◆ Source:
────────────────

Re: fixed a bug of adma in rhel4u5 with HDS7250SASUN500G.

Robert Hancock <hancockr@xxxxxxx> · Sun, 13 Jan 2008 23:20:13 -0600

Kuan Luo wrote:
Robert hancock wrote:
What problem does this resolve? I tested it against the cache 
flush/NCQ 
write switching problem we've been trying to solve, and it 
doesn't look 
like it fixes that one - if I apply this patch and then remove the 
udelay(20) in sata_nv.c that I added which prevented me from 
seeing this 
problem before, it shows up.

First thank  davide to help to send the attachment.

Robert,
The patch is to solve the error message "ata1: CPB flags CMD err,
flags=0x11" when testing HDS7250SASUN500G in rhel4u5.
I tested this hd in 2.6.24-rc7 which needed to remove the mask in
blacklist to run the ncq and the same error also showed up.

────────────────

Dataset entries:

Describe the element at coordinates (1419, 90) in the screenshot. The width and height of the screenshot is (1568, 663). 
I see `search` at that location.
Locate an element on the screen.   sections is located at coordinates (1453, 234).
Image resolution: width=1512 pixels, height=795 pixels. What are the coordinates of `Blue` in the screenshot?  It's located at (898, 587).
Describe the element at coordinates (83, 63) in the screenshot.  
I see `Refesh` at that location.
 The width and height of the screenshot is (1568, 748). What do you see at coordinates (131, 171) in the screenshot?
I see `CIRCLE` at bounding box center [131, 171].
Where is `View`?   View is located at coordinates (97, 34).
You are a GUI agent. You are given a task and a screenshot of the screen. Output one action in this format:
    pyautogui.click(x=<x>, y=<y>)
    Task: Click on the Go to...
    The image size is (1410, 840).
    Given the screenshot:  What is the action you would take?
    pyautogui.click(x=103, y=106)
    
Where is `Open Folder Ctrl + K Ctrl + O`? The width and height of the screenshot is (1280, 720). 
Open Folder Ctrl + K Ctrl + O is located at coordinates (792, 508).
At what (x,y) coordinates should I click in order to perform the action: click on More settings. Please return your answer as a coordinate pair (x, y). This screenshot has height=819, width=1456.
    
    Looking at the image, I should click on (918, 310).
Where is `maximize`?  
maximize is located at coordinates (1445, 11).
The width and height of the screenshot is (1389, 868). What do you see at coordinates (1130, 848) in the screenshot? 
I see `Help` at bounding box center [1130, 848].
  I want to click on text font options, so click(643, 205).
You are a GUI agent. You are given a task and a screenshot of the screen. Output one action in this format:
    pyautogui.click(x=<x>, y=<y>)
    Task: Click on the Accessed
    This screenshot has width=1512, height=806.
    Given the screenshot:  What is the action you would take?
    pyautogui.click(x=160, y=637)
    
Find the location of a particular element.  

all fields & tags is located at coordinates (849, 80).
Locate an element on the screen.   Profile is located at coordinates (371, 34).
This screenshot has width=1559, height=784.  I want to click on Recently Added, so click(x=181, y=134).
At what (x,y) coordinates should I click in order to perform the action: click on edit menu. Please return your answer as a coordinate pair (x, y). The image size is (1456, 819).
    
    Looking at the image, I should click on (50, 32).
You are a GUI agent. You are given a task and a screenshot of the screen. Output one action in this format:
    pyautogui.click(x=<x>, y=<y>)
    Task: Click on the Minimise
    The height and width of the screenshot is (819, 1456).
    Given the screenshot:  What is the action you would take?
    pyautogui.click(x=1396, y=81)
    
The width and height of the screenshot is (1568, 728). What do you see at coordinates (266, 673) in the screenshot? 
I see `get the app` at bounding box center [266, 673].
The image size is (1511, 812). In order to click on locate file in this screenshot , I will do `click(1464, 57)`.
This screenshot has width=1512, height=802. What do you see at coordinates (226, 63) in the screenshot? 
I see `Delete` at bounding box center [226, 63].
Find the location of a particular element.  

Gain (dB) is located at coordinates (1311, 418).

────────────────

◆ Exercises to complete:
a) In the patch discussion, restate the paragraph beginning "The patch is to solve" more briefly, keeping its main facts.
b) Continue the patch discussion from the point at which it stops.
The records play no part in this work.

◆ Answers:
a) The patch fixes the error "ata1: CPB flags CMD err, flags=0x11," which appeared when testing HDS7250SASUN500G in rhel4u5. The same error also showed up in 2.6.24-rc7, where running NCQ required removing the mask in the blacklist.

b)
I traced the  bug and found that the interrupt finished a command (for
example, tag=0) when the driver got that adma status is
NV_ADMA_STAT_DONE  and  cpb->resp_flags is NV_CPB_RESP_DONE.
However, For this hd, the drive maybe didn't clear bit 0 at this moment.
It meaned the hardware  had not completely finished the command.
If at the same time  the driver freed the command(tag 0) and sended
another command (tag 0), the error happened.

The notifier register is 32-bit register containing notifier value.
Value is bit vector containing one bit per tag number (0-31) in
corresponding bit positions (bit 0 is for tag 0, etc). When bit is set
then ADMA indicates that command with corresponding tag number completed
execution.

So i added the check notifier code. Sometimes i saw that the notifier
reg set some bits  , but the adma status set NV_ADMA_STAT_CMD_COMPLETE
,not NV_ADMA_STAT_DONE. So i added the NV_ADMA_STAT_CMD_COMPLETE check
code.

That looks like a good fix then. (Though a possible optimization would 
be to and the check_commands value with the notifier clear value rather 
than testing against the notifier on each loop. That's fairly minor though.)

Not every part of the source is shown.